Strategies to lower fibroblast growth factor 23 bioactivity

Abstract

Fibroblast growth factor 23 (FGF23) is a circulating hormone derived from the bone whose release is controlled by many factors and exerts a multitude of systemic actions. There are congenital and acquired disorders of increased and decreased FGF23 levels. In chronic kidney disease (CKD), elevations of FGF23 levels can be 1000-fold above the upper physiological limit. It is still debated whether this high FGF23 in CKD is a biomarker or causally related to morbidity and mortality. Data from human association studies support pathogenicity, while experimental data are less robust. Knowledge of the biology and pathobiology of FGF23 has generated a plethora of means to reduce FGF23 bioactivity at many levels that will be useful for therapeutic translations. This article summarizes these approaches and addresses several critical questions that still need to be answered.
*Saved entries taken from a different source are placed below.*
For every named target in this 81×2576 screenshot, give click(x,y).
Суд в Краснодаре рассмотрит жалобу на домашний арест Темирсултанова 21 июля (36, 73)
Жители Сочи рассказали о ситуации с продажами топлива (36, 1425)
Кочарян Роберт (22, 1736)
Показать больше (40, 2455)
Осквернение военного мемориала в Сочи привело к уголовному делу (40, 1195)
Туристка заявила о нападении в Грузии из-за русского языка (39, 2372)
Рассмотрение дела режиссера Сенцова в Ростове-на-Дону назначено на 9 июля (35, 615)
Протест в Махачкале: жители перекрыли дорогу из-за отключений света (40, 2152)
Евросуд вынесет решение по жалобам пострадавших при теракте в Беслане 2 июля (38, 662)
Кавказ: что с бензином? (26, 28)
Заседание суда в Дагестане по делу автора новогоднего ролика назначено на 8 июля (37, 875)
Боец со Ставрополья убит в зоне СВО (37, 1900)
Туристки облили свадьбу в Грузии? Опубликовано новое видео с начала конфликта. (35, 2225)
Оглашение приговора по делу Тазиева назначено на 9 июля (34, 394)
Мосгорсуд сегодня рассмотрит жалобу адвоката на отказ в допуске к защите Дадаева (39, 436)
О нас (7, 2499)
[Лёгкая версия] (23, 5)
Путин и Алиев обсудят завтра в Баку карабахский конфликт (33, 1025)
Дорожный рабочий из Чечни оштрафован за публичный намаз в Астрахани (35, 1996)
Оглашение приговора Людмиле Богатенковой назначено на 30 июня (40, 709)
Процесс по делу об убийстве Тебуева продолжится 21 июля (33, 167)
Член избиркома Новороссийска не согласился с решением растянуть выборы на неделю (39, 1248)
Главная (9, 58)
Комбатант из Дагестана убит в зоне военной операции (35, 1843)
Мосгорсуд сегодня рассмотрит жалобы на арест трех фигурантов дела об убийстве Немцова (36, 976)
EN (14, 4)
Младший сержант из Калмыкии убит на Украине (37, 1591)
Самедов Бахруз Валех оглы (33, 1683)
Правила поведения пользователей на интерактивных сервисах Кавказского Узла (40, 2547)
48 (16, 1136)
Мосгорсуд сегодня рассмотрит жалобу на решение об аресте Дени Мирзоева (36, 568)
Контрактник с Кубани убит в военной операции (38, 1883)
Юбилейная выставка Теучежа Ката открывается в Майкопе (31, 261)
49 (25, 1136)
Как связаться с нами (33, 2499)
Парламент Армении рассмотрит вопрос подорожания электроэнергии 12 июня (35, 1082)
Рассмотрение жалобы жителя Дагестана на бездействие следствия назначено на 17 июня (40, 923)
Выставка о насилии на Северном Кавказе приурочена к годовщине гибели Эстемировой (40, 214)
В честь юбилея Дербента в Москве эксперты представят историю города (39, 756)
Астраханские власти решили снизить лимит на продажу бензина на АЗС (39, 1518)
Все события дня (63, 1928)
Keywords: CKD; FGF23; Klotho; chronic renal failure; mineral metabolism.

FIGURE 1

Production and action of endocrine FGF23 and strategies to lower FGF23 bioactivity. 1. Reduce production. Achieved by reduction of P intake and absorption (see Figure 2) and pharmacologically by calcimimetics. 2. Inhibit glycosylation of newly synthesized FGF23 by small molecules. Glycosylation of FGF23 by GALNT3 (UDP-N-acetyl-alpha-D-galactosamine: polypeptide N-acetylgalactosaminyltransferase 3) protects FGF23 from cleavage by furin proprotein convertase (PPC). Inhibition of GALNT3 results in accelerated FGF23 cleavage and clearance. 3. Neutralizing antibodies to circulating FGF23 reduce circulating active FGF23 4. Exogenous C-term fragment of FGF23 competitively blocks full-length FGF23 on-target action on the FGFR1–Klotho coreceptors (see Figure 3). 5. FGFR4 inhibitors block the off-target effects of FGF23 on FGFR4. 6. Pan-FGFR inhibitors block FGFR1–Klotho coreceptor complex and the other FGFRs.

FIGURE 2

Lowering FGF23 by decreasing P load. P is ingested as organic or inorganic (additive to natural diet) forms. P is released by luminal phosphatases and absorbed via paracellular and transcellular routes. 1. Dietary restriction of total P intake or P modification, switching from high to low bioavailable P (from inorganic to organic P). 2. Luminal P binders can be divalent metal (Ca²⁺, Mg²⁺ and Fe²⁺), trivalent metal (Al³⁺ and La³⁺) and anion exchange polymers. 3. Inhibition of transcellular transport by direct or indirect inhibition of NaPi-2b. 4. Blocking paracellular transport is achieved by lumen-restricted inhibition of apical NHE3 with secondary effects on paracellular permeability.

FIGURE 3

Structural basis of the antagonistic action of FGF23 C-terminus. FGF23 is naturally cleaved by the furin PPC (left). FGF23 engages the FGFR1–Klotho coreceptor complex and activates signalling. The natural C-terminal tail of FGF23 (C-term) or shorter minimal binding regions of the C-term binds to the Kl1 and Kl2 domains on Klotho but not FGFR1 and does not activate FGF23 signalling and bioactivity. Molar excess of C-term functions as a specific blocker of FGF23 action on FGFR1–Klotho. Images derived from Chen et al. [42].